The business itself can represent a significant part of the value of the estate.
There may be vital succession implications for family businesses, for instance where one child has been involved in the business for years on the understanding they will inherit.
Some businesses are more vulnerable than others to the loss of key figures.
Without a partnership agreement, any partnership comes to an end on the death of a partner.
This can create an unwelcome interruption to the operation of a business. In any business, the overreliance on an individual to fulfil a key role can also cause problems.
If you own all or part of a business you may need to review your will.
You should consider who is best placed to deal with your estate if their role will involve overseeing the running of the business or it’s sale or transfer. It should be someone familiar with the operation of the business who is also able to look after the interests of those you wish to leave the business to.
The will itself should contain an appropriate clause to gift the business interest.
If that interest is meant to be offered for sale to your business partners then it should usually contain an option clause.
It should also contain the extra powers executors and trustees need to effectively run the business until it can be sold or transferred.

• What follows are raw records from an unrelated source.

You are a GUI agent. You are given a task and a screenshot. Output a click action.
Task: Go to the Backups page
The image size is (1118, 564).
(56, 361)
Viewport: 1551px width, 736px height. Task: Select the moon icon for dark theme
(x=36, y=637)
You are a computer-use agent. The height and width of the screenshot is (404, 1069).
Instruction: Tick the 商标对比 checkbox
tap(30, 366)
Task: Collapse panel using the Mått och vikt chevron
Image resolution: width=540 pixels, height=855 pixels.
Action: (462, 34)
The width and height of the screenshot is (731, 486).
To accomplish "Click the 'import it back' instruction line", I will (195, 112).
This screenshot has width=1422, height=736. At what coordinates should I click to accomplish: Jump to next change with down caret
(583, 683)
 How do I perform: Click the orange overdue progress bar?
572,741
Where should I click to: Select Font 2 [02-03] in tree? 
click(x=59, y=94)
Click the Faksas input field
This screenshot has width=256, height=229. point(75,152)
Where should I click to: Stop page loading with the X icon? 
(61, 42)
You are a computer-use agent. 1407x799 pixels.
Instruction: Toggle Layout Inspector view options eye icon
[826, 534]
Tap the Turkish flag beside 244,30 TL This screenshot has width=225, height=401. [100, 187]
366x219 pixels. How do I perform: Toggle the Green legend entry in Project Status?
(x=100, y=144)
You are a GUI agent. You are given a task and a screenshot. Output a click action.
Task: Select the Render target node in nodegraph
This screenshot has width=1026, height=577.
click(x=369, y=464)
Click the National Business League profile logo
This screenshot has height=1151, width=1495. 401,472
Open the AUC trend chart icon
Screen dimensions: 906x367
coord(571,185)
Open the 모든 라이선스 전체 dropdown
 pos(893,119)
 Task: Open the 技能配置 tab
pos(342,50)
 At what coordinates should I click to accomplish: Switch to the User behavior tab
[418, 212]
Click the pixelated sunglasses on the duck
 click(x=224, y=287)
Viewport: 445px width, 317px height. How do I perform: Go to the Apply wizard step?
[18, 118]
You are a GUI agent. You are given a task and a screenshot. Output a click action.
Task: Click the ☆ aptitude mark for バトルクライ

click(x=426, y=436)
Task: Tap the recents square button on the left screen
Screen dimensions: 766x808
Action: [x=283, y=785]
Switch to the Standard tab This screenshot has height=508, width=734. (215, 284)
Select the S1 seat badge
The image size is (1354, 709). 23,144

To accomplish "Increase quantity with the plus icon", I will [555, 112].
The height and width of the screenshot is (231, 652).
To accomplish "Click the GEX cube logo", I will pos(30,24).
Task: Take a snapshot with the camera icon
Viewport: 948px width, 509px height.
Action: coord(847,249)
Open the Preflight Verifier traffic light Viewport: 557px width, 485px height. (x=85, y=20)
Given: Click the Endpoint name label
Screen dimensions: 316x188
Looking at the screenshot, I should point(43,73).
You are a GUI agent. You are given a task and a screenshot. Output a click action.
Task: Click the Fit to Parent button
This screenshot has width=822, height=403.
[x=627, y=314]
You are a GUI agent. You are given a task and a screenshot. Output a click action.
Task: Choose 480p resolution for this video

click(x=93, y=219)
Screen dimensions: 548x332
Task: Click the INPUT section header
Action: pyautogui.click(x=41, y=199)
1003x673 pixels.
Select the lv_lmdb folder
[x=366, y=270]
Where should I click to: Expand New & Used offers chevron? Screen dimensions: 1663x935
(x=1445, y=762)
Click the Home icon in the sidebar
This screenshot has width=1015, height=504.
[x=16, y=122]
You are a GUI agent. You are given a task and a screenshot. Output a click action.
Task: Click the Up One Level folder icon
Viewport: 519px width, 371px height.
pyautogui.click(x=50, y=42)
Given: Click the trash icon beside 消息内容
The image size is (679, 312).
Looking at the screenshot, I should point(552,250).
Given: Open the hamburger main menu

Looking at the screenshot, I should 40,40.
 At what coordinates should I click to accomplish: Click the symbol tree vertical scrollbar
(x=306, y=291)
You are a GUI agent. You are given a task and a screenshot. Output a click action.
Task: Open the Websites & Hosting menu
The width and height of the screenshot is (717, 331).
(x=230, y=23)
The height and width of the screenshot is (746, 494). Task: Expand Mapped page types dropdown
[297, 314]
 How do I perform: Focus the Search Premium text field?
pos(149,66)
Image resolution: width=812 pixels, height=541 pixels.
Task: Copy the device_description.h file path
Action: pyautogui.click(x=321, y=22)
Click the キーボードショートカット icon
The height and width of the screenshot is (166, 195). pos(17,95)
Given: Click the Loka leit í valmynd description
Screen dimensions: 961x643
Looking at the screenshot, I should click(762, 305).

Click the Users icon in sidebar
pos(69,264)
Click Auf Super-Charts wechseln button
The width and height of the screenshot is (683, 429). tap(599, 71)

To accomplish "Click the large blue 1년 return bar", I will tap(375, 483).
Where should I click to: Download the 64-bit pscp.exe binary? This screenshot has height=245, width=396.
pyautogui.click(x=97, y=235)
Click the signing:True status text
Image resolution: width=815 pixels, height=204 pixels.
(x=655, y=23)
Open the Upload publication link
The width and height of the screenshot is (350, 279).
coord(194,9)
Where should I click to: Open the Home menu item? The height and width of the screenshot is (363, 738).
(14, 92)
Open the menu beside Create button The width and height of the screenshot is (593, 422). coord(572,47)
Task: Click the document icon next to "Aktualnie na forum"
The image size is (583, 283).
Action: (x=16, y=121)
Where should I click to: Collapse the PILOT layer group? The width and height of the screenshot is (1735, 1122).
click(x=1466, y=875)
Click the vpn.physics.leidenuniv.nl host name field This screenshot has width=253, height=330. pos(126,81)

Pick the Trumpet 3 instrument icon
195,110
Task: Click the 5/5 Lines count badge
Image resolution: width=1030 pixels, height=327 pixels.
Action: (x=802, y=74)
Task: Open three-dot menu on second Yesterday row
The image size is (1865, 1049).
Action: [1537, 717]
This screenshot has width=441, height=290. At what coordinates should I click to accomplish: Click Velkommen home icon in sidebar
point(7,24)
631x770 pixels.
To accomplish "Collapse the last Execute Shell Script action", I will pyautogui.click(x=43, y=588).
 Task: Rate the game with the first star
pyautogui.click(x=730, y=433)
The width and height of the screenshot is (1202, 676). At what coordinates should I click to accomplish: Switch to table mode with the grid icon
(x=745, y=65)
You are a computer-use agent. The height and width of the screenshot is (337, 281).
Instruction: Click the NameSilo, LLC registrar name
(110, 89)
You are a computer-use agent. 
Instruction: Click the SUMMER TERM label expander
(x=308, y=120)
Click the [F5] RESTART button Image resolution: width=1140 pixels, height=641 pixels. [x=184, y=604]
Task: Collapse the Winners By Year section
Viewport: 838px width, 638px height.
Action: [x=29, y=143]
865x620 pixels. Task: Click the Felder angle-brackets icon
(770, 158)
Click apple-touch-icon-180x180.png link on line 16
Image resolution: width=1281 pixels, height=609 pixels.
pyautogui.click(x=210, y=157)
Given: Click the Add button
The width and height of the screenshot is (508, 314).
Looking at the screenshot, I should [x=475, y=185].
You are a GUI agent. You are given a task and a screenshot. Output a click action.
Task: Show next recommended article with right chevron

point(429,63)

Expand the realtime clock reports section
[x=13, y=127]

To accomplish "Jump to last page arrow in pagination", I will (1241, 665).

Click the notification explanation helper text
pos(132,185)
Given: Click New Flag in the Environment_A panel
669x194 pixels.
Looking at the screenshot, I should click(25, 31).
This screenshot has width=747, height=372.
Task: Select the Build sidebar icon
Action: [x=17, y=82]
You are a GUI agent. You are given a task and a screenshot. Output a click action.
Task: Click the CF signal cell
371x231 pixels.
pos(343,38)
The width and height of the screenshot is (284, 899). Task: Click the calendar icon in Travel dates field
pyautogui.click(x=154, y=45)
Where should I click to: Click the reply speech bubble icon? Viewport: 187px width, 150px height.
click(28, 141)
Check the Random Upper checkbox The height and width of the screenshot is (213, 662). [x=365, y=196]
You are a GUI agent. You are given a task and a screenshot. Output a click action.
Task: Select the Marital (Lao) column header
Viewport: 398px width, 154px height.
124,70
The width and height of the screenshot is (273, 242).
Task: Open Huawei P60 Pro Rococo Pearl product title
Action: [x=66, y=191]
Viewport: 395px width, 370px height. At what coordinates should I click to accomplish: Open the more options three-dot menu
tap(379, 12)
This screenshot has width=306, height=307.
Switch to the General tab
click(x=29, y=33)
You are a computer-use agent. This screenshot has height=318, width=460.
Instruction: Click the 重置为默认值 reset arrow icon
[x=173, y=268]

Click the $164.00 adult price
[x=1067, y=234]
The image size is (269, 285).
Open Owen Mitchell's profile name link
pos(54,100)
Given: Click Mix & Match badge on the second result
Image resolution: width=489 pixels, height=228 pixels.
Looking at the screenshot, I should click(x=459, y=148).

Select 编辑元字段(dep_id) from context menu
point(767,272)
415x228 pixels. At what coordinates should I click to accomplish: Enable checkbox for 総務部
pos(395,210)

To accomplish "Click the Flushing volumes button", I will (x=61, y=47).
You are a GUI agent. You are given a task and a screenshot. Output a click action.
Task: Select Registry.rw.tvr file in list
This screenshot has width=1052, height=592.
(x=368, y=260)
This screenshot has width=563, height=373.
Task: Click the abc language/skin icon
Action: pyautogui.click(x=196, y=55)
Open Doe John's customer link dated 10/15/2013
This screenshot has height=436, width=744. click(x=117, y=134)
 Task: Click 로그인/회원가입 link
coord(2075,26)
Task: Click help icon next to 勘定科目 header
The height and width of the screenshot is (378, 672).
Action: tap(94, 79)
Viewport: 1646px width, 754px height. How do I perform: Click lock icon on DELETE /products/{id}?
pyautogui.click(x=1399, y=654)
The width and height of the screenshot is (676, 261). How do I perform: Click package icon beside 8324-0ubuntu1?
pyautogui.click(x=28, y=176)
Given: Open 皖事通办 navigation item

What happens on the death of a partner or shareholder is often agreed in advance and contained in a partnership or shareholder agreement.
Great care must be taken in drafting these documents to make sure they do not scupper any claim for Business Relief from Inheritance Tax.
If you are the sole proprietor or a sole trader you should keep an up-to-date plan for the continuation of the business.
Your executors will need to know your key contacts (customers and suppliers, accountants and professional advisers, tax information, banking details).
Clear records of debtors, creditors and outstanding contractual obligations should be accessible.
A list of online passwords should be kept in a safe place.
Insurance policies can help both businesses and estates cope with the loss of key personnel, funding the acquisition of a share in the business, the short-term replacement of the individual in the business and covering any potential Inheritance Tax liability.